In the Inside Out programme Mr Gosling was shown weeping as he walked through a graveyard. He does not name his lover, who it is understood was not his long-term partner Bryn.

“I killed someone once... He was a young chap, he’d been my lover and he got Aids," he told the viewers, in a feature on end-of-life decisions.

“In a hospital one hot afternoon, the doctor said, ’There’s nothing we can do’, and he was in terrible, terrible pain.

“I said to the doctor, ’Leave me just for a bit’ and he went away. I picked up the pillow and smothered him until he was dead.

“The doctor came back and I said, ’He’s gone’. Nothing more was ever said.”
In an interview today, Mr Gosling said that the doctor on duty that afternoon had effectively invited him to do something, by deliberately leaving him alone with the dying man.

"Yes, of course the doctor knew (what I had done)," he said.

"There was this moment and the doctor said to me something like: 'I will pop out and have a fag now' or 'go to the canteen' or 'go to another ward – and will you still be here when I get back, Ray?' And I said, 'Ye-es'.

"It was an invitation. Why do doctors leave extra morphine for people who are in extreme pain? 'It's in the drawer, just in case you need it' ... Doctors are doing this every day.The Director of Public Prosecutions is about to announce new guidelines for prosecutors on applying the law on assisted dying, after a string of high profile cases led to calls for clarification and reform.

Sarah Wootton, chief executive of Dignity in Dying, said that the case showed that the law was out of step with what society needed and wanted.

“Crucially, Ray Gosling’s loved one was terminally ill and clearly asked for help to die when he was suffering unbearably at the end of his life," said Ms Wootton.

“This illustrates a need for formal assisted dying legislation to help those who want choice at the end of life, as well as protect people who may be vulnerable to coercion.”

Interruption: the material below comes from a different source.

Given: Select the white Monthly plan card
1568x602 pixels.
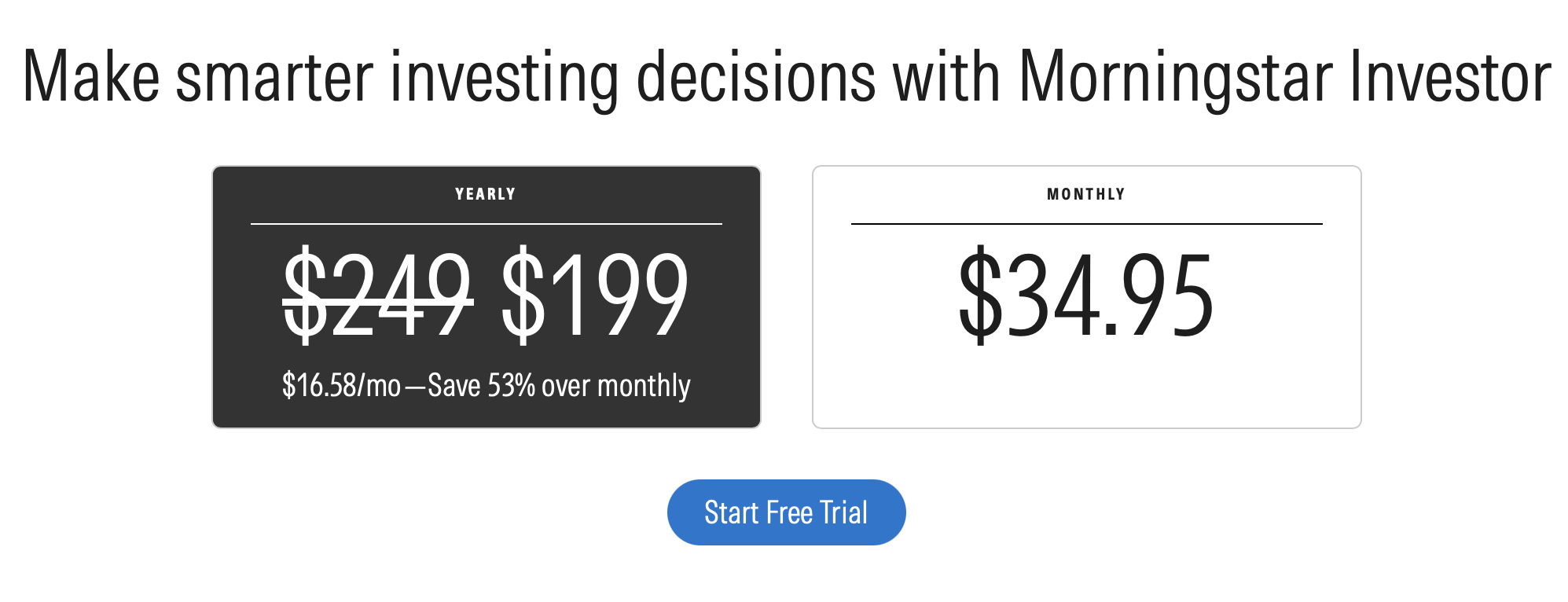Looking at the screenshot, I should click(x=1086, y=297).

But Dr Peter Saunders, of Care Not Killing, said that the story that Mr Gosling had described was not one of helping someone to die but of murder.

"On the basis of the testimony given, legally speaking, this is not a case of assisted suicide – helping someone to kill himself – but of murder –actively ending the life of another person," said Dr Saunders.

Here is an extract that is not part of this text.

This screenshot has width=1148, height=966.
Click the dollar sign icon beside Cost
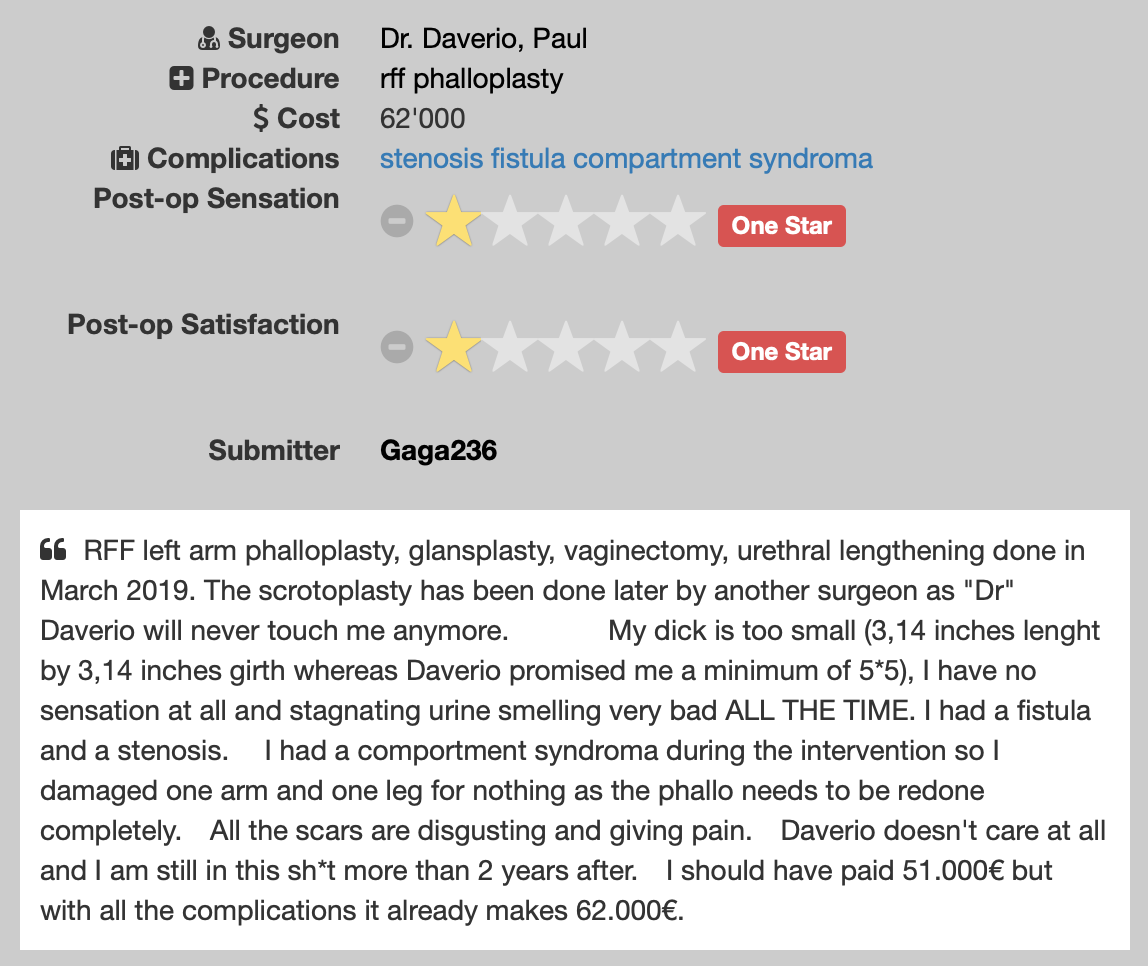(261, 119)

He added that it was a myth that patients needed to die in terrible pain, and it would be a tragedy if Mr Gosling's story fuelled that myth.

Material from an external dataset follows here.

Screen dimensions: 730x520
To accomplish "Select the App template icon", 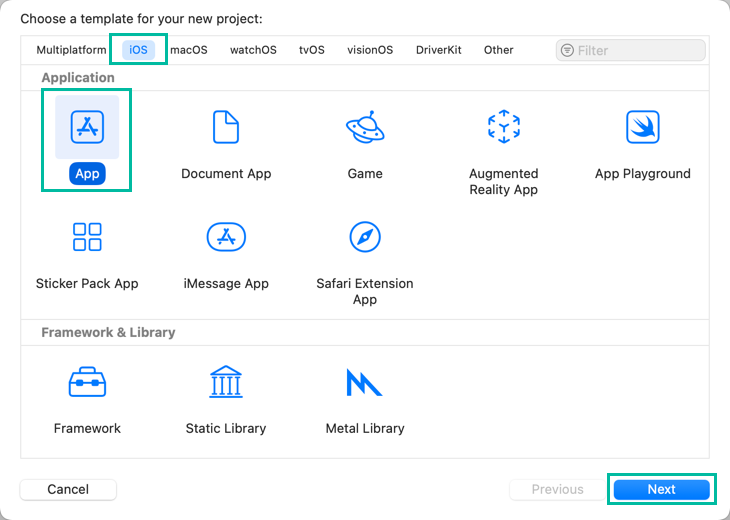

"The clinical details which have been revealed are very sketchy and it is not at all clear why this man was in pain or why his pain was not being more adequately controlled," he said.

"The case, if anything, should fuel calls to make the very best palliative care, already available to many, much more widely accessible."

Care Not Killing is now considering lodging a complaint with the BBC.

Dr Saunders said that the BBC's behaviour had been "bizarre and highly irresponsible", failing to refer the confession to the police, not airing the footage for two months, and then choosing to broadcast it just as the DPP was about to release his new guidelines.

"This will fuel concerns that the BBC is not covering this issue in an even-handed manner," Dr Saunders said. "It may even be trying to put pressure on both the DPP and Parliament by giving hugely disproportionate coverage to emotive cases in which the facts are selectively presented to an uninformed audience."

The Crown Prosecution Service said today that there is no legal obligation to report a crime.

The nearest offence is Obstructing a Police Officer (Police Act 1996) which applies only if one does something to prevent an officer carrying out his duty, so is not applicable in this case.

A CPS spokeswoman said: "Generally the advice is if you think that an offence might have been committed to contact the police as soon as possible." The CPS said suspects are not required to cooperate with the police, and many interviews are "no comment".